No, nobody walked away all that happy from this one. TCU drove as far as the Kansas 32-yard line on eight different occasions, any one of which could've blown things wide open. Instead, those trips amounted to two touchdowns, two field goals, a missed field goal, and three fumbles lost. By the middle of Saturday afternoon, the Frogs were running out of toes to shoot off.

"You can't just move the football," Patterson groaned, "and take for granted that you're gonna score."

Yet the Jayhawks could do precious little with the charity provided them: After the four TCU fumbles, these were Kansas' direct responses: Field goal, interception, punt, fumble lost. Four presents, and only three points to show for it.

"Too many missed opportunities," Kansas coach Charlie Weis said.

"The whole game was just back and forth," Jayhawks receiver Andrew Turzilli said.

More back than forth, but you get the idea. If the Frogs bring that same song into Stillwater or Morgantown, they won't like the last verse.

"I've told people all the time, ‘Anytime I cross the Kansas line, I feel a lot safer — I'm about 30 minutes away from somebody that I can call that will come get me some help,'" chuckled Patterson, a native of Rozel, Kan., whose uncle, Hal Patterson, was a three-sport star for the Jayhawks back in the 1950s. "Now if we keep winning games in the state of Kansas, I'm not sure that's going to be true."

Patterson had a cheering section of family and longtime friends on hand at Memorial Stadium; The Foltzes brought a posse that Roger estimated to be at least 110 voices strong.

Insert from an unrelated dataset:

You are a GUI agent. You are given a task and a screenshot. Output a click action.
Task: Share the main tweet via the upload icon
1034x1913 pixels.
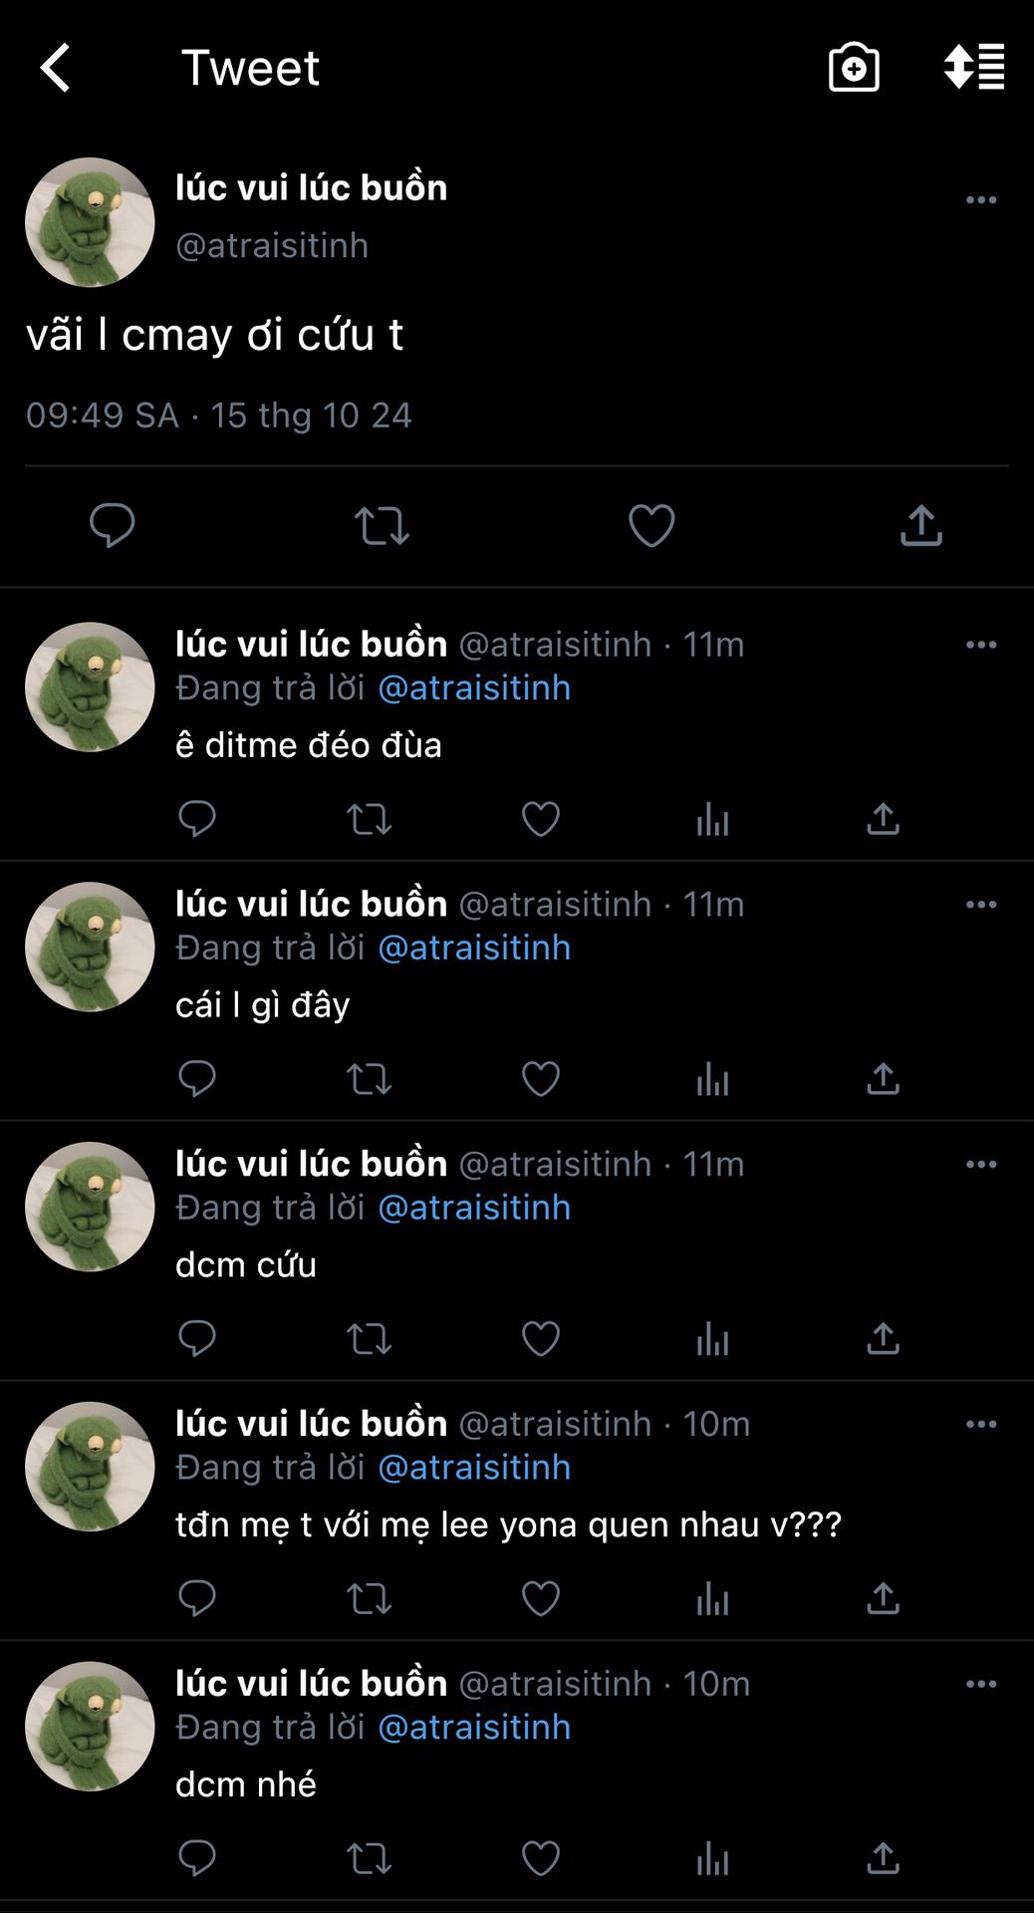[921, 525]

"I heard 'em, that's for sure," Blaize would say later. "I have a bunch of friends that go to Kansas that you could definitely hear in the student section."

In the back of his mind, Foltz could hear those old Kansas coaches, too, sowing the seeds of doubt.

Too short.

Too light.

Not Big 12 material.

Which led a reporter to ask: After all you've been through, where does this rank? How does this feel?

"Feels good," Blaize said.

The voice was quiet. The grin was intense.